Tick Study Pays Off for William Woods Students

Studying ticks can pay off. Just ask William Woods University students Amanda Candee and Jillian Lee.


The two students have been working with Dr. Mary Spratt, professor of biology, on a tick research project. Last weekend, they won first place for the oral presentation of their research at a meeting of the Missouri Academy of Science (MAS).


They presented the research, with the unwieldy title of “Identification of the Causative Agent of Human Monocytic Ehrlichiosis (HME) in Hard-bodied Ticks in Various Missouri Counties,” at the 41st annual meeting of MAS, which was held at Lincoln University in Jefferson City.


HME is spread by bacteria carried in ticks, much the same way that Lyme Disease is spread.

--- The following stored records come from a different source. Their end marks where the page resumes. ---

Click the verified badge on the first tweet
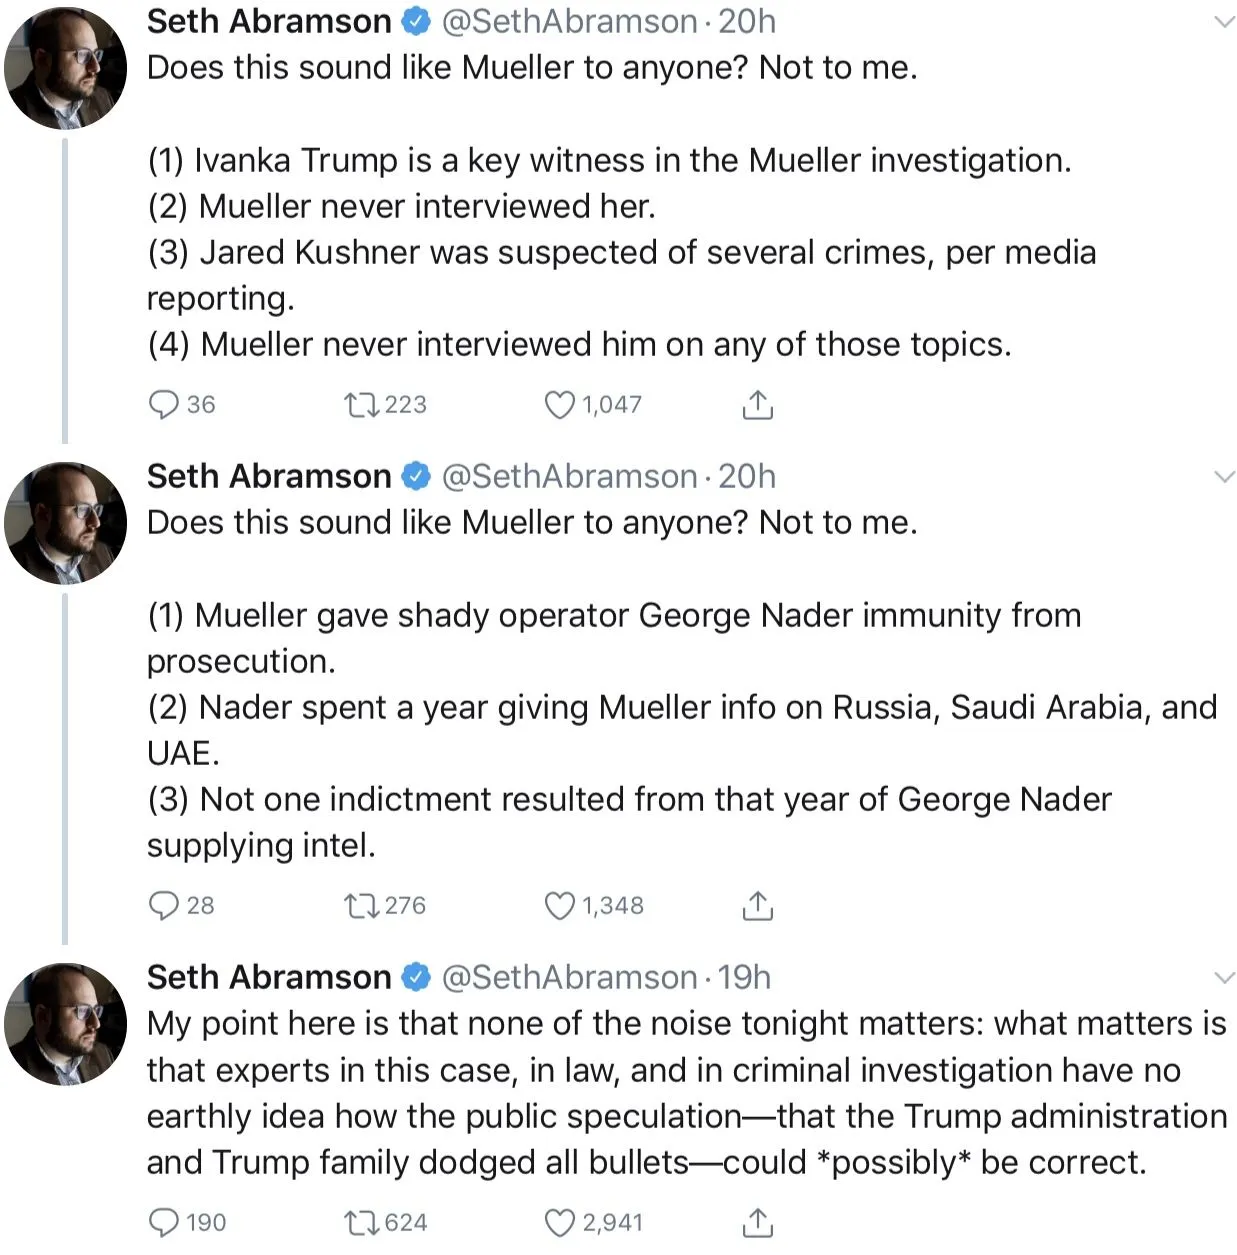The width and height of the screenshot is (1237, 1255). (x=416, y=21)
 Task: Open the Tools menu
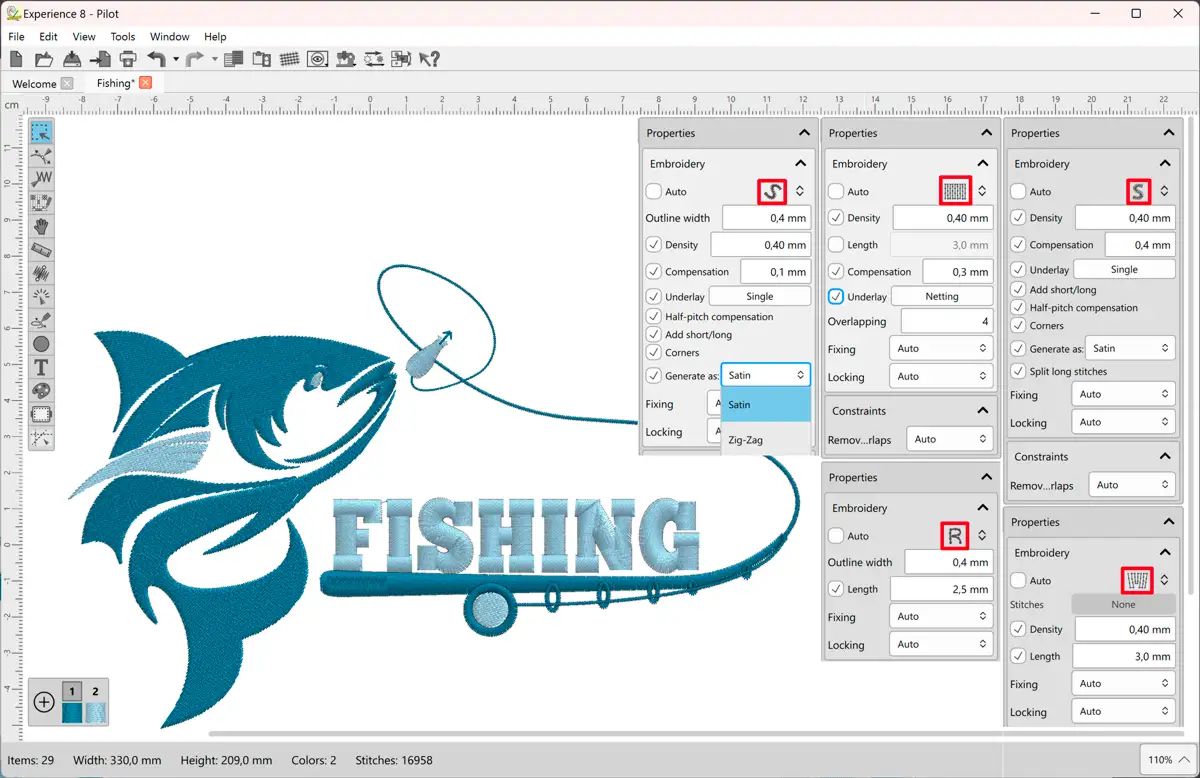(123, 37)
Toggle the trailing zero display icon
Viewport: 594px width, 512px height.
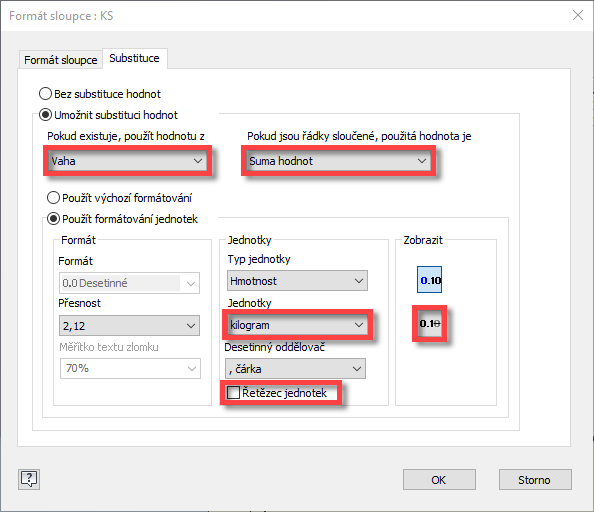coord(430,323)
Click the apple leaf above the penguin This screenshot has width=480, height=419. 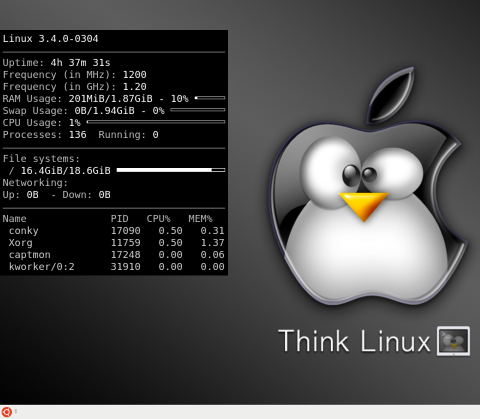click(x=391, y=94)
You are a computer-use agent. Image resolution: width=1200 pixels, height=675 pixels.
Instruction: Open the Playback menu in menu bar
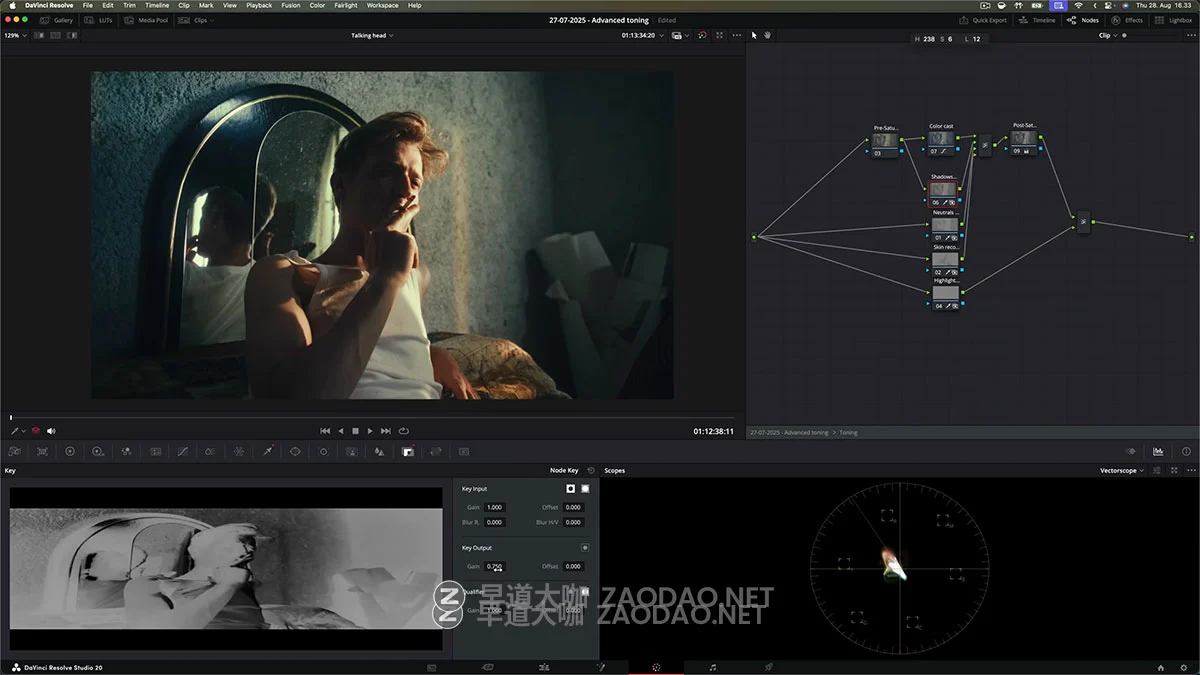point(259,5)
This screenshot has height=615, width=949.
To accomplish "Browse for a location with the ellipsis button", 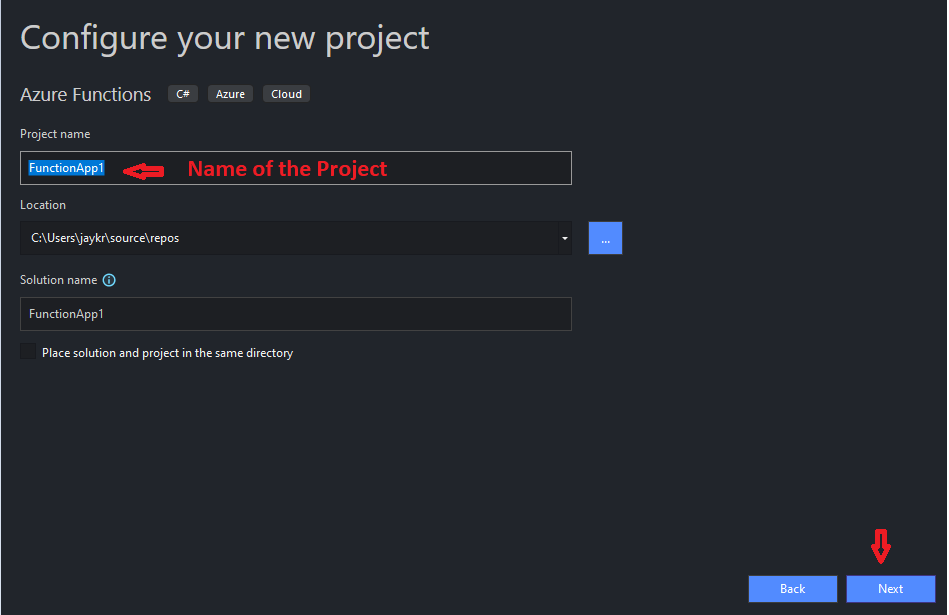I will point(605,239).
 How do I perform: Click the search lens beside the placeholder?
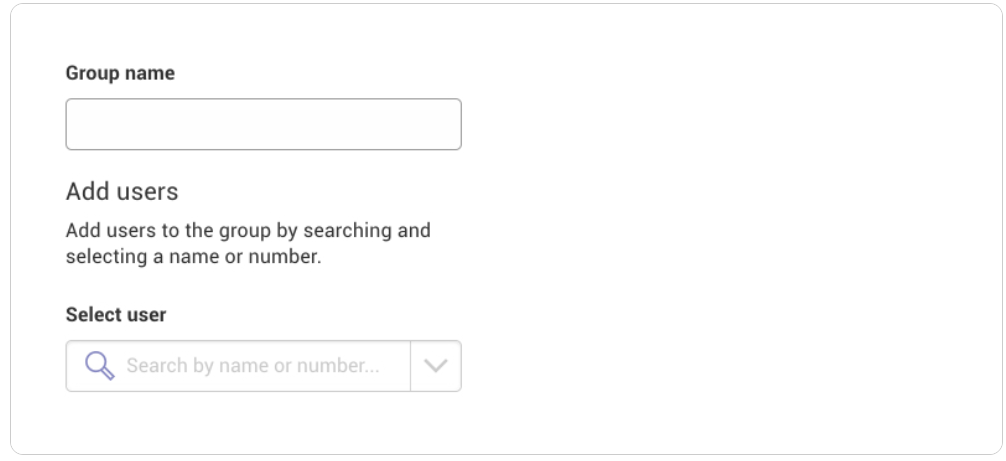99,365
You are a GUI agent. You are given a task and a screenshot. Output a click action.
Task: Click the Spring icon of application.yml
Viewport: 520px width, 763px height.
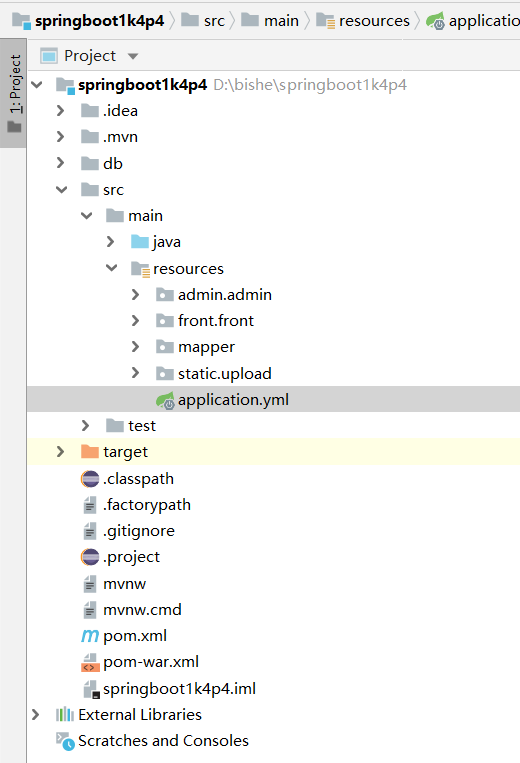[x=165, y=400]
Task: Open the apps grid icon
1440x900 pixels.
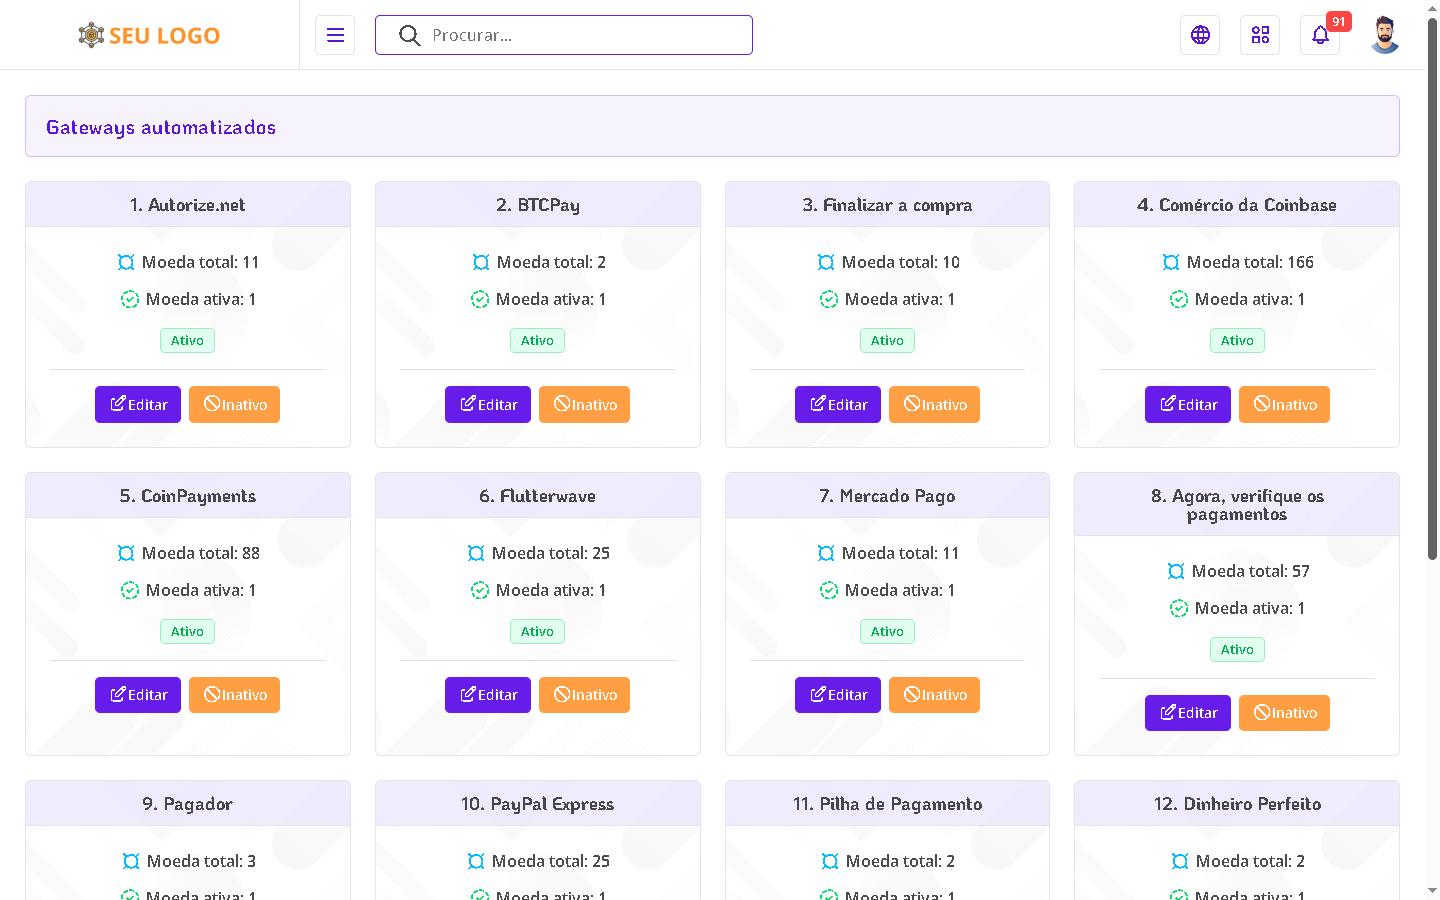Action: click(1260, 35)
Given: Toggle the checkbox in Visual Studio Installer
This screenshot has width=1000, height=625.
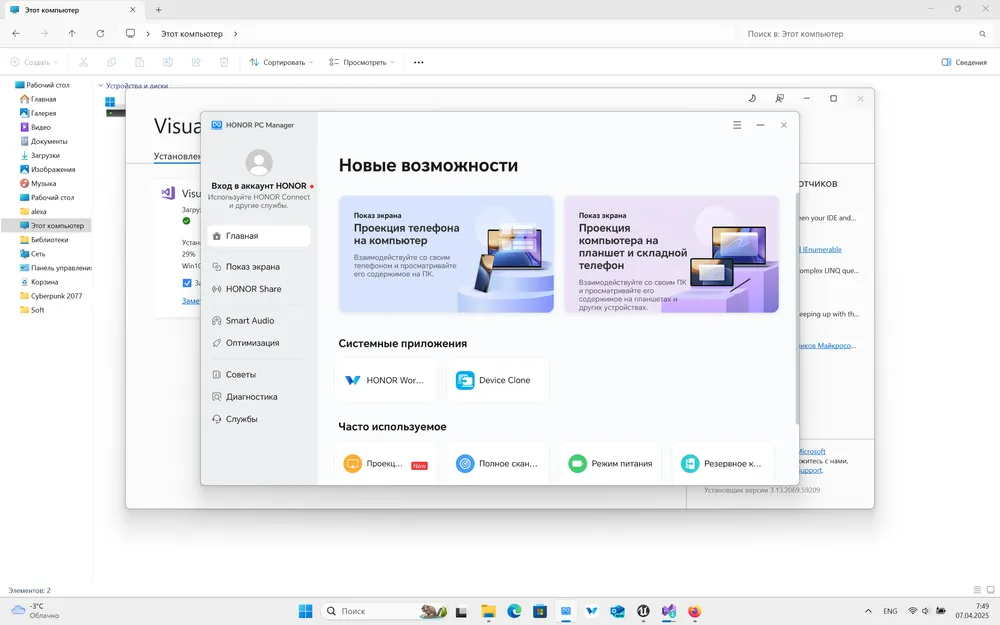Looking at the screenshot, I should pyautogui.click(x=187, y=283).
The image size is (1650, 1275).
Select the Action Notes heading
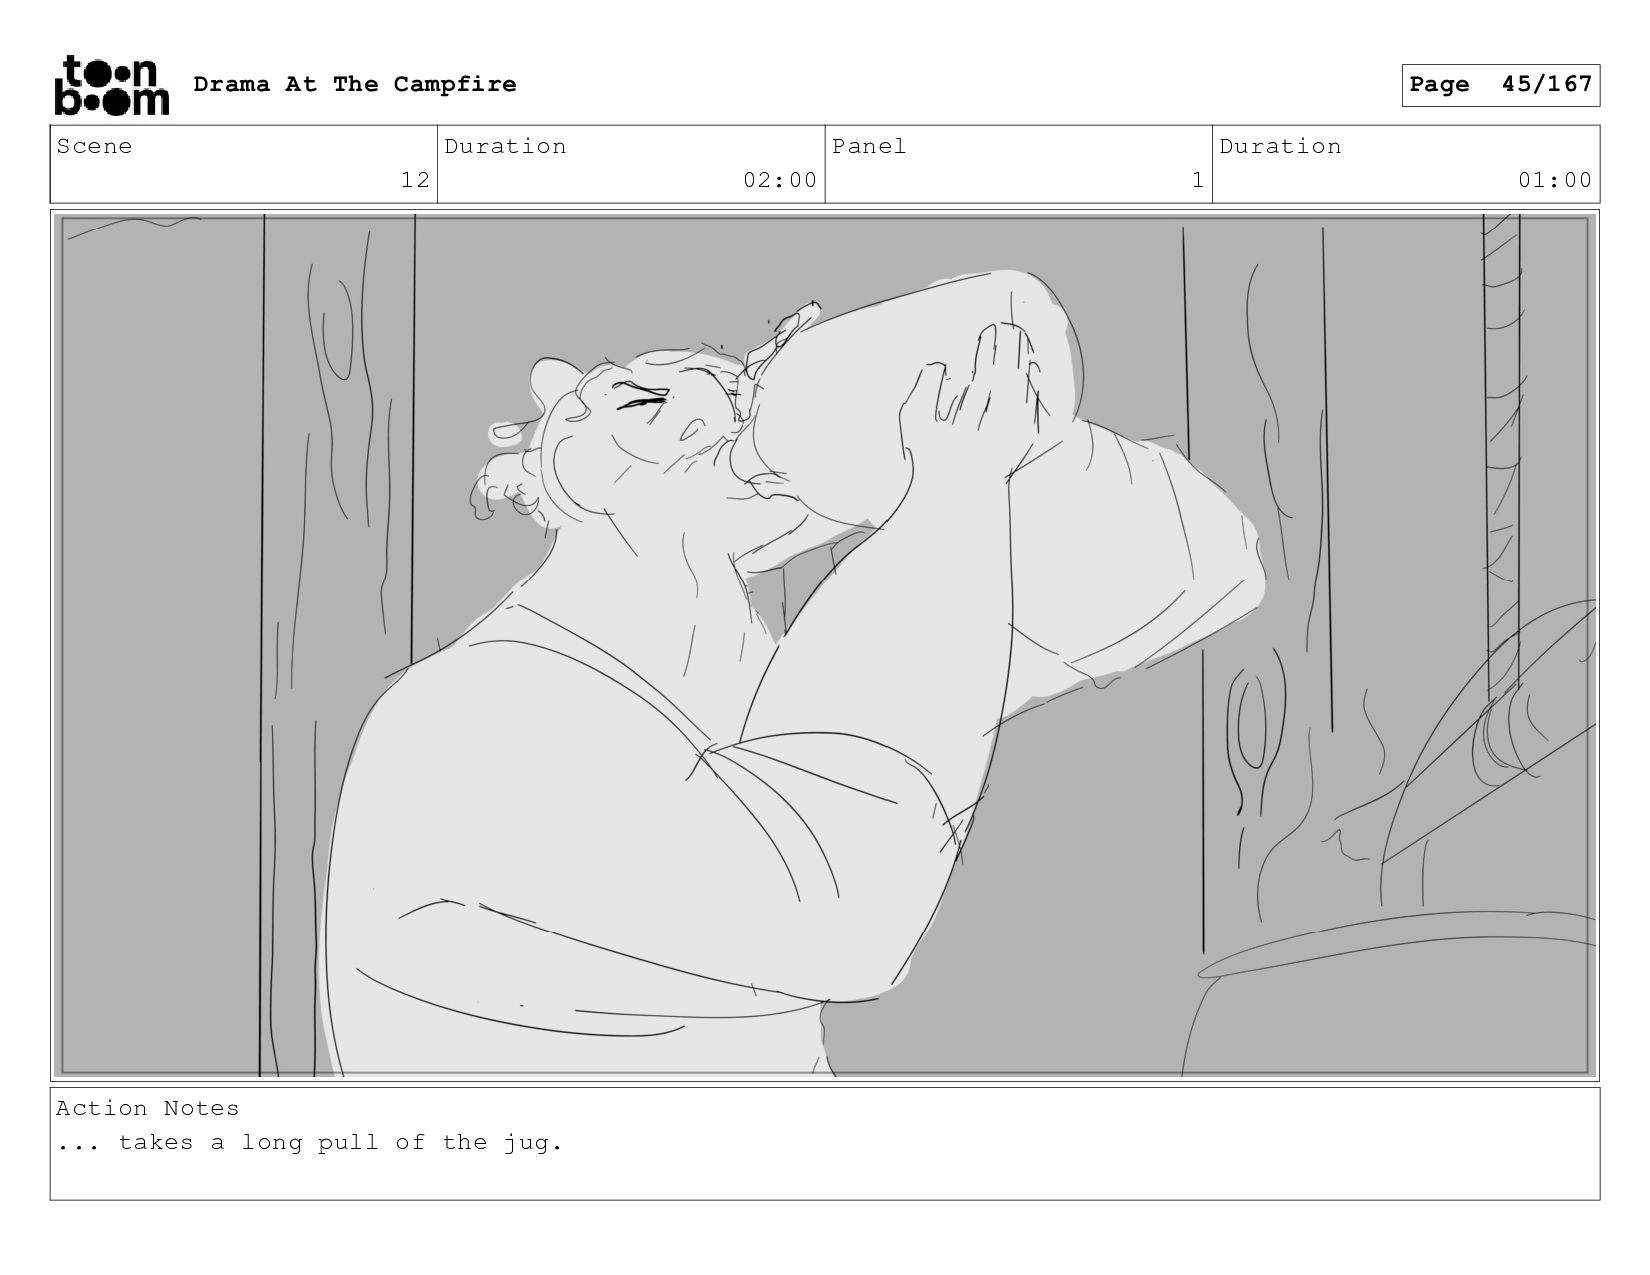pos(148,1108)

If an infected tick bites someone, it could inject the bacteria and cause the disease. Missouri is the leading state in the nation in reported cases of HME, which can cause severe illness or even death in untreated individuals.


Candee, who is from Crocker, Mo., and Lee, who is from Morse Mill, Mo., are both juniors majoring in biology. They are working with Spratt under the Mentor/Mentee Honors Program. The program was established at William Woods several years ago to encourage faculty and students to engage in joint research or creative projects.


At the MAS meeting, competition is divided by academic discipline such as physics, computer science and engineering, chemistry, geosciences, social and behavioral sciences, etc. The William Woods researchers were in the Collegiate Division, Biology II (Biomedical).

Coming in second in that division was University of Missouri-Kansas City/Stowers Institute for Medical Research, followed by Northwest Missouri State University in third place.


All colleges and universities in the state can participate—some of the winners in other divisions were from the University of Missouri-Columbia, Truman State University and Drury University.


“We were excited that we were awarded first place in our division!” Spratt exclaimed.


Professor Spratt and her students will have another opportunity to show off their findings. Their research has been accepted for presentation at the American Society for Microbiology General Meeting in Atlanta, Ga., in early June. The ASM is the largest scientific research organization in the world.